_Instructions for the task_
In the monthly log below, rewrite the paragraph that begins "The bits and bobs section" as a short bulleted list of the items it contains, keeping the main facts.

(Beginning of Passage shown)

I have a silly sense of satisfaction whenever some theory I’d empirically made up (such as the blurb of Mediterranean weather around my home town) proves to be scientifically accurate, or at least has hard evidence pointing towards it. Daylight saving arrangements have always made me miserable and given me a sort of hangover for at least one week after they happened, and I’ve always intuitively felt that I am a much better me (if such a thing is possible at all) on days when I wake up without an alarm, irrespective of whether it’s an early or late awakening. It therefore greatly pleased me when I bumped into this article which dissects the way we handle, or should be handling our oh so precious time.
I’ve also been somewhat averse to sunscreen- obviously not on the beach under the blazing sun- but daily use of a chemical compound seemed suspicious to me, plus I have also become convinced that the fact that I am always most miserable late January to mid-February (so literally NOW) has something to do with the lack of natural sunlight. I therefore greeted these developments with a satisfied I told you so grin. This is of course a topic bound to stir storms of emotions, just as Netflix’s Marie Kondo show pitted the declutterers against the hoarders, in a neverending should I keep or should I throw debate. While I am a bit of a magpie myself, I have come to the conclusion that too many objects can indeed weigh on you both physically and emotionally, and there again seems to be some science backing this stance. I’ll close the divisive chapter of this month’s log with Christian Bale thanking Satan and concluding that all those who were horrified by it are humourless bores, plus I’m also keeping my fingers crossed for him during February’s Oscars, as I have a passionate dislike of Bohemian Rhapsody and everything connected to it on which I may elaborate further in the next installment.
Hopping over to music, the NME team has actually come up with a list that makes sense, namely one of 100 promising artists for 2019, which I’ve taken to meticulously study (currently halfway into letter G) and have found many to my liking, and then there’s a long(ish) read about Billie Eilish too, who’s also featured on the list and makes great music at an almost obscenely young age. In case you thought you’d escape some gratuitous swooning over one of my favourite bands, the answer is a confident NO and please also revel in this wonderfully summery-dreamy-candy coloured video from Troye Sivan.
Moving on to the photography section, here are some atmospheric snaps from the Ozarks (I always loved the way the name Ozark sounded and was terribly disappointed by how much the series with the same named bored me), a poignant and personal insight into recent history by Koen Wessing, a visual inventory of structures we build to keep each other away and National Geographic making me totally infatuated with the idea of visiting the Greek island of Amorgos, home to one nun and a number of scenes from my first great film crush, Le grand bleu (the title in French an organic part of its charm).
The bits and bobs section contains some Japanese firework sketches, a very knowledgeable man talking in a very compelling manner about the compelling subject of beer, thus becoming my role model at efficient beer snobbery, an instagram profile with inventive Pantone colours, an analysis of how The Egg conquered the world and the section’s crown jewel,the kind of inconsequential news item I absolutely adore, this time around, the giant scandal engulfing the world of pétanque, which seemed to me such a sedate affair when I photographed some people dedicating themselves to this magnetic sport in the Luxembourg gardens.

(End of Passage shown)
(Beginning of Exercise data)

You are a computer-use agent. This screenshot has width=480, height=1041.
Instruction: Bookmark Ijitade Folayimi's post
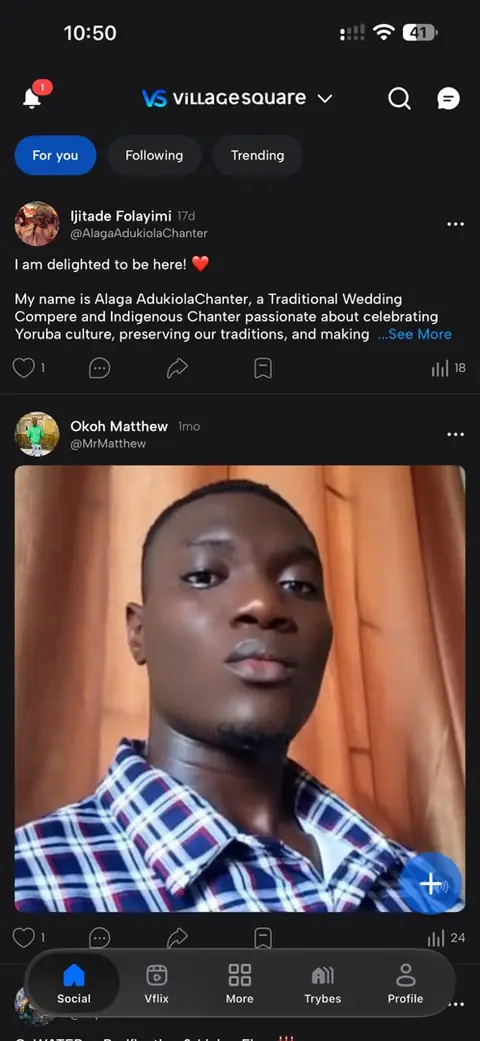pyautogui.click(x=263, y=368)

(End of Exercise data)

_Solution to the exercise_
- Japanese firework sketches
- A very knowledgeable man speaking compellingly about beer, who becomes the writer's role model for efficient beer snobbery
- An Instagram profile with inventive Pantone colors
- An analysis of how The Egg conquered the world
- The section's crown jewel: the giant scandal engulfing pétanque, a sport that had seemed sedate to the writer when photographing people playing it in the Luxembourg gardens